* **GIVEN EXERCISE**:
Recast the data as a numbered list, from its first line through the line containing "Action: tap(504, 406)", inclusive, and omit any blank lines.

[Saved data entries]
———

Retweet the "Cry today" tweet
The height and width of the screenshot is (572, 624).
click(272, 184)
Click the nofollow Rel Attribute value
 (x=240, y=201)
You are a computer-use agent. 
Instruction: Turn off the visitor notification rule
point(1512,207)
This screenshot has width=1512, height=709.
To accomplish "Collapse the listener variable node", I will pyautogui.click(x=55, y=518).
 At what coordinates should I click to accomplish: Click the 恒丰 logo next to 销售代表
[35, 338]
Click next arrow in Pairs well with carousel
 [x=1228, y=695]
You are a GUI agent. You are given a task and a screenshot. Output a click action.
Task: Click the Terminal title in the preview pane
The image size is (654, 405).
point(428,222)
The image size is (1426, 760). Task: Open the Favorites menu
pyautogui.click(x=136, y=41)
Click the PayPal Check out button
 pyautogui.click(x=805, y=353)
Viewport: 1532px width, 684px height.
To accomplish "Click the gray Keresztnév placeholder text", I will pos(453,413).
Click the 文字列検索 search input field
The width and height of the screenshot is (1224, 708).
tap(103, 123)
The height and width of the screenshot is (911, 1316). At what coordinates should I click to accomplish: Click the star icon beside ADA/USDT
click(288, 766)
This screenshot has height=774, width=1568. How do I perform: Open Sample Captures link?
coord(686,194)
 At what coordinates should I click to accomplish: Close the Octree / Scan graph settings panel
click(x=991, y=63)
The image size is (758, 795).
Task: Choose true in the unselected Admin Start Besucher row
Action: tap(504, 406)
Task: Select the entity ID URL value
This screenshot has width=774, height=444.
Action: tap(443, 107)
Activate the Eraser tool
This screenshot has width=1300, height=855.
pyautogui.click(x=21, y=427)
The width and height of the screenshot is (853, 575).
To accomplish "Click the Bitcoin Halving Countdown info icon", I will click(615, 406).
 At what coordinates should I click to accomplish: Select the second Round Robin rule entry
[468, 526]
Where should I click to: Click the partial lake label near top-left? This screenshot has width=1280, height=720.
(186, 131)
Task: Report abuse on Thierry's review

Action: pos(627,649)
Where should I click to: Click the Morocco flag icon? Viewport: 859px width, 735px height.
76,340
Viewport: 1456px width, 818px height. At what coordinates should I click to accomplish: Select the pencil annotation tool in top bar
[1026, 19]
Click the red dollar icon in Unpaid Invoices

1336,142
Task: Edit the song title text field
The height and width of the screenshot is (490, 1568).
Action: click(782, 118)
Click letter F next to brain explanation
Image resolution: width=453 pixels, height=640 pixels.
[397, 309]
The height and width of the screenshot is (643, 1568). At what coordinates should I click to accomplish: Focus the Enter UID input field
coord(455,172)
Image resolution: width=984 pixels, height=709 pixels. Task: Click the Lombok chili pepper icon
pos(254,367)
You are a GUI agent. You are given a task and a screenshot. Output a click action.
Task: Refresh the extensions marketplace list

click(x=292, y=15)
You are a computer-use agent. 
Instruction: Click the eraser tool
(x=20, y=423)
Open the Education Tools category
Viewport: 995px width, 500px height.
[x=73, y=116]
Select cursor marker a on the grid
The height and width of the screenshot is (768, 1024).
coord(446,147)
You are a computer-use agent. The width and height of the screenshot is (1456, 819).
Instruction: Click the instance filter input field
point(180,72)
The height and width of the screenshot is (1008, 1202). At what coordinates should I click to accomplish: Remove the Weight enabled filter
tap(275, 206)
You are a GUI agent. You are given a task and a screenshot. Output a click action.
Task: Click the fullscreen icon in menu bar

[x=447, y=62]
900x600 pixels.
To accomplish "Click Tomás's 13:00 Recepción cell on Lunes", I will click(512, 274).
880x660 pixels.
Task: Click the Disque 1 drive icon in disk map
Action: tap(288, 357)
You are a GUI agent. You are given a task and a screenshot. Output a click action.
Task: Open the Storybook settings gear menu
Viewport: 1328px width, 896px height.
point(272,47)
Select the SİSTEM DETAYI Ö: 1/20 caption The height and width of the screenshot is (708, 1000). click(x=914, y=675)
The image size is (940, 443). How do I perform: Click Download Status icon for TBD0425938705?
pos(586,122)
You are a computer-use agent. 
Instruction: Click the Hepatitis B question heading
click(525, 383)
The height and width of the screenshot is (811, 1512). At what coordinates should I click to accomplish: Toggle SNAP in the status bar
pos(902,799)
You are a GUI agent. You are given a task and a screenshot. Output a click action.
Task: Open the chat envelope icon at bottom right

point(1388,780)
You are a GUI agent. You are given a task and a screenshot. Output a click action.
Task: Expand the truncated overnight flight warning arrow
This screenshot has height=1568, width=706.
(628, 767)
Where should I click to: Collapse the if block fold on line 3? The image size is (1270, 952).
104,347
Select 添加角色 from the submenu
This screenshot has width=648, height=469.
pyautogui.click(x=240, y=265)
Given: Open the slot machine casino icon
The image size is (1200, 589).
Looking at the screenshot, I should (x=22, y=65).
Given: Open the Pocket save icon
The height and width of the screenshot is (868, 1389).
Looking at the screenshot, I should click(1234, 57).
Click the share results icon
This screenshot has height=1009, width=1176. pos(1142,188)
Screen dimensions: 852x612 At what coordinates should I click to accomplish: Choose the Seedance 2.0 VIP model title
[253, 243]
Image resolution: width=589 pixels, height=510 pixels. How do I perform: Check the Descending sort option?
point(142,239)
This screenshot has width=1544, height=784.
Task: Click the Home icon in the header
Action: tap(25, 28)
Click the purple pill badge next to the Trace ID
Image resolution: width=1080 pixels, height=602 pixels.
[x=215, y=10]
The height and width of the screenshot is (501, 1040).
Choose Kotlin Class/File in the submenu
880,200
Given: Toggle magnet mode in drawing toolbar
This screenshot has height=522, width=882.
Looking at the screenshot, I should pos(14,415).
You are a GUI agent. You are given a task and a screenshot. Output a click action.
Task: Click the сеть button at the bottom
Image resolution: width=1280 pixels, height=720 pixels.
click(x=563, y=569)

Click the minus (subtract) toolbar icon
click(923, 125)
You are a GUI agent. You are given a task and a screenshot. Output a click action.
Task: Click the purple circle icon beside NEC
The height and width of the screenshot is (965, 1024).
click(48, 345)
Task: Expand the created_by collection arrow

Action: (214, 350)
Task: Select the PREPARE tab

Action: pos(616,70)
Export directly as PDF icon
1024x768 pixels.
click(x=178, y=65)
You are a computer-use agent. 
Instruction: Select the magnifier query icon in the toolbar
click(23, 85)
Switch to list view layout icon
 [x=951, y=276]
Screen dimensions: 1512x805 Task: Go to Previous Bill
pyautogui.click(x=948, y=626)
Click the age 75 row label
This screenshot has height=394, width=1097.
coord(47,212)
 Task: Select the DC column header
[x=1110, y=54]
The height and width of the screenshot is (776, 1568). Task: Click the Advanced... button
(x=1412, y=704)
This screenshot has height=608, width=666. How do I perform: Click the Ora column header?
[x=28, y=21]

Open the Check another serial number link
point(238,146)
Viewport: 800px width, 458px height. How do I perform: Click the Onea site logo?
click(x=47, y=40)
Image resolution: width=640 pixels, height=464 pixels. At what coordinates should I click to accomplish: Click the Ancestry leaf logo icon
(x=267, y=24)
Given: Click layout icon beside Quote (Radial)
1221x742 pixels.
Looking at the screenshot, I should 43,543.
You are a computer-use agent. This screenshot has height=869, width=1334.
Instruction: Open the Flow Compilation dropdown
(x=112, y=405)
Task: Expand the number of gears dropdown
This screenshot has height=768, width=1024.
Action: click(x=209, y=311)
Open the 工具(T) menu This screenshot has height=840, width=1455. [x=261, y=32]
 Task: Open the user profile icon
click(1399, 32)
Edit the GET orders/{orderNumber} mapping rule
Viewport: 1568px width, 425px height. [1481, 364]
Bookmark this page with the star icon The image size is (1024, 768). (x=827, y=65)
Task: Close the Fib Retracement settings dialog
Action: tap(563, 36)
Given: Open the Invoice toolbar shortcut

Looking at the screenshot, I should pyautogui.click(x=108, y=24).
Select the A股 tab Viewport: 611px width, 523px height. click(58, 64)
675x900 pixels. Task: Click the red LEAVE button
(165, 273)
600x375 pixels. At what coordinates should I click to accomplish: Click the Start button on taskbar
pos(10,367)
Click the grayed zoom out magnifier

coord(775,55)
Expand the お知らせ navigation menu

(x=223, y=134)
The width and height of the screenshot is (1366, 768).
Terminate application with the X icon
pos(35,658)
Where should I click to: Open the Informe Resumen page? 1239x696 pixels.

———

* **FULL ANSWER**:
1. Retweet the "Cry today" tweet
2. The height and width of the screenshot is (572, 624).
3. click(272, 184)
4. Click the nofollow Rel Attribute value
5.  (x=240, y=201)
6. You are a computer-use agent. 
7. Instruction: Turn off the visitor notification rule
8. point(1512,207)
9. This screenshot has width=1512, height=709.
10. To accomplish "Collapse the listener variable node", I will pyautogui.click(x=55, y=518).
11.  At what coordinates should I click to accomplish: Click the 恒丰 logo next to 销售代表
12. [35, 338]
13. Click next arrow in Pairs well with carousel
14.  [x=1228, y=695]
15. You are a GUI agent. You are given a task and a screenshot. Output a click action.
16. Task: Click the Terminal title in the preview pane
17. The image size is (654, 405).
18. point(428,222)
19. The image size is (1426, 760). Task: Open the Favorites menu
20. pyautogui.click(x=136, y=41)
21. Click the PayPal Check out button
22.  pyautogui.click(x=805, y=353)
23. Viewport: 1532px width, 684px height.
24. To accomplish "Click the gray Keresztnév placeholder text", I will pos(453,413).
25. Click the 文字列検索 search input field
26. The width and height of the screenshot is (1224, 708).
27. tap(103, 123)
28. The height and width of the screenshot is (911, 1316). At what coordinates should I click to accomplish: Click the star icon beside ADA/USDT
29. click(288, 766)
30. This screenshot has height=774, width=1568. How do I perform: Open Sample Captures link?
31. coord(686,194)
32.  At what coordinates should I click to accomplish: Close the Octree / Scan graph settings panel
33. click(x=991, y=63)
34. The image size is (758, 795).
35. Task: Choose true in the unselected Admin Start Besucher row
36. Action: tap(504, 406)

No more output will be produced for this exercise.